Uluslararası Kıbrıs Üniversitesi,folklor/edebiyat yayınında Fatma Acun'un "Milli Mücadele Dönemi Türküleri Üzerine Örnek Çalışma"sında Kurtuluş Savaşı'na atfedilen türkülerle ilgili değerlendirme yer almakta. Bu türküye dair hikaye ise şöyle:
Urfa yöresine ait olan türkünün, “kolumu salladım toplar oynadı” ve “Tılfındır hastane” isimleri altında, yörede yaygın olarak yapılan sıra gecelerinde söylendiği görülmektedir. Türkünün değişik nüshalarıyla ilgili, çeşitli kaynaklarda birbirine benzer hikâyeler yer almaktadır. Bu hikâyeler arasında en kapsamlı olanı şöyledir: I. Dünya Savaşı'nın ardından imzalanan Mondros Mütarekesine istinaden Urfa şehri, önce İngilizler (7 Mart 1919), İngilizlerin ayrılmasıyla da Fransızlar tarafından işgal edilmiştir (31 Ekim 1919). Urfalıların işgal kuvvetlerine şiddetli direnmeleri neticesinde Fransız güçleri, 11 Nisan 1920 sabahı Hastane ve Hızmalı köprü yolunu izleyerek, iki koldan Suruç yönüne şehri terk etmeye başlarlar. Suruç civarında bulunan diğer Fransız kuvvetleriyle birleşip tekrar Urfa'ya dönmemeleri için bir Türk birliği kendilerini geriden takip etmektedir. Fransız öncüleri ve bilhassa öncüde bulunan
Ermeniler yolda ilerlerken köylülere ateş edeler, köylüler de karşılık verir ve bu suretle çatışma
başlar. Takipteki Türk birliğinin Şebeke Boğazı mevkiinde şiddetli bir çatışma yaşandığı şeklindeki raporu üzerine, Urfa ve civardaki köylerden silahlarıyla yetişenler çatışmaya katılırlar ve Fransız kuvvetlerini etkisiz hale getirirler. Urfalılar, şehri düşman işgalinden kurtardıkları için sevinç gözyaşları içerisinde dönerken duygularını bu türküyle dile getirmişlerdir”.

Şu Dalma'dan geçtin mi
Soğuk sular içtin mi
Efelerin içinde
Yörük Ali'yi seçtin mi

Yörük Ali (1896-1953) Batı Anadolu'daki Milli Mücadele'de yer almış Kuvây-ı Milliye ve ordu mensuplarının hatıralarında ismi sıkça geçen, birçok yararlıklarıyla meşhur olmuş efelerdendir. Aydın-Sultanhisar civarındaki göçebe Türkmen oymağındandır. Üç sene çetecilik yaptıktan sonra köy hayatına dönmüştür. Yunanlıların İzmir'i ve Aydın'ı işgal etmesi üzerine, tekrar küçük bir çete kurmuştur. Haziran 1920'de çetesiyle birlikte Menderes Nehri'ni sallarla geçerek Malkoç adlı tren köprüsünü muhafaza eden Yunan karakoluna başarılı bir baskın gerçekleştirmiştir. Aydın ve Köşk cephesinde bir buçuk sene kadar vuruşan ve bölgedeki çatışmalarda çok faydası görülen kuvvetler. Yörük Ali Müfrezesi adıyla anılmıştır. Yörük Ali Efe'ye İstiklal Madalyası ve Milis Beratı verilmiştir.

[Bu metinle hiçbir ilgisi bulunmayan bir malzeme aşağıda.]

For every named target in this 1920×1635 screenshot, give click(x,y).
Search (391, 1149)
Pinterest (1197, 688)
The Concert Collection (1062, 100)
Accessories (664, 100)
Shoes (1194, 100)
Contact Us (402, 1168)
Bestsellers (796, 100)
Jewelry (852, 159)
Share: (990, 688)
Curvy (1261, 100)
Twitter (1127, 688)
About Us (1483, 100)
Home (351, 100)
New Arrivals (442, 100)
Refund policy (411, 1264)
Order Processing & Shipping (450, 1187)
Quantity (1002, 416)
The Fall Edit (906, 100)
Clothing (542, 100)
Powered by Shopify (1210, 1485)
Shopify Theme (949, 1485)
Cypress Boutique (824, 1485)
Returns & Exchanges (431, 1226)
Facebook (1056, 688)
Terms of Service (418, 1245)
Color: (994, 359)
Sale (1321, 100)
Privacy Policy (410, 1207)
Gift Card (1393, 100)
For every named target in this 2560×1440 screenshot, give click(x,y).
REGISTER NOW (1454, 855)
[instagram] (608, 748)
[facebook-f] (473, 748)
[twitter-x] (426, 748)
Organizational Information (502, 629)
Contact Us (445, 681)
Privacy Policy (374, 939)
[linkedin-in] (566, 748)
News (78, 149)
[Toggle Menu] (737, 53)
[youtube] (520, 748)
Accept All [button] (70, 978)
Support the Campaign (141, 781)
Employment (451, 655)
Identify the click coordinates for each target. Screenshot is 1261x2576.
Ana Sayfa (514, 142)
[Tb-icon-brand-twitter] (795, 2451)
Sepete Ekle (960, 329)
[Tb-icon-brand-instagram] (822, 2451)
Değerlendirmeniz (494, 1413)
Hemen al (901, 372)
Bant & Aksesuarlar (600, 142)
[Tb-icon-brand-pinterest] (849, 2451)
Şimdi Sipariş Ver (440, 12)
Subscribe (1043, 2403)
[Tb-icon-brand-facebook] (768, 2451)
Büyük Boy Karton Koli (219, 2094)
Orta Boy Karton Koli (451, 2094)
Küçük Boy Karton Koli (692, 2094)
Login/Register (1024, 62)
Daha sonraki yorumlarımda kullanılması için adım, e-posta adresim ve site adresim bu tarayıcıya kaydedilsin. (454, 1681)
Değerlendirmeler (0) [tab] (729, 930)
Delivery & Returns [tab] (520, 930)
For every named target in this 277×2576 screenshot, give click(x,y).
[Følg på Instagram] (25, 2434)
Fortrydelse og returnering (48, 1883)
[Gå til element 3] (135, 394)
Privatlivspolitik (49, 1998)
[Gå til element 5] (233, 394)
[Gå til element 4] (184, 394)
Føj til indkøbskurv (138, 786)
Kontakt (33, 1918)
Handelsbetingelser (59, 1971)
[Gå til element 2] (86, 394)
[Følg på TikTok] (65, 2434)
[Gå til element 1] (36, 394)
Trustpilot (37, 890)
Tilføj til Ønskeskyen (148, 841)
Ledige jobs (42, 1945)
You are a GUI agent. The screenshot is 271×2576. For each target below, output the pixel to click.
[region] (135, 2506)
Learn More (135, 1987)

Demirci de Mehmet Efem de geliyor açılsın yollar
Sıralanmışta koç yiğitler kaçılsın dağlar
Yürü bre Demirci de Mehmet Efem dağlar yürüsün
Hainleri düşmanları korkuda bürüsün

: Demirci Mehmet Efe (1885-1959). Milli Mücadele'de yararlığı görülen efelerden biridir. Nazilli ilçesinin Pirlibey köyündendir. Efe olmadan önce demircilik yapmış, bu sebeple “Demirci” sanı ile ünlenmiştir. I. Dünya Savaşı sırasında
kendisine karşı yapılan onur kırıcı bir olaydan dolayı askerden kaçmış, köyüne dönerek zeybek olmuş, dağa çıkmıştır. 15 Mayıs 1919'da Yunan kuvvetlerinin İzmir'e çıkmasından sonra Milli Mücadele'ye katılmıştır.Düşman Nazilli'ye gelince, Demirci Mehmet Efe'nin zararsız duruma getirilmesi için kendisine önemli armağanlar göndererek generallik vaadinde bulunulur. Demirci Mehmet Efe bunları geri çevirerek, düşmanla savaşa girişir. Bu arada düşmanın elinde bulunan Nazilli'deki silah deposunu basarak kendi adamlarına dağıttır ve zeybekler ordusunun Demirci Alayını kurmaya başlar.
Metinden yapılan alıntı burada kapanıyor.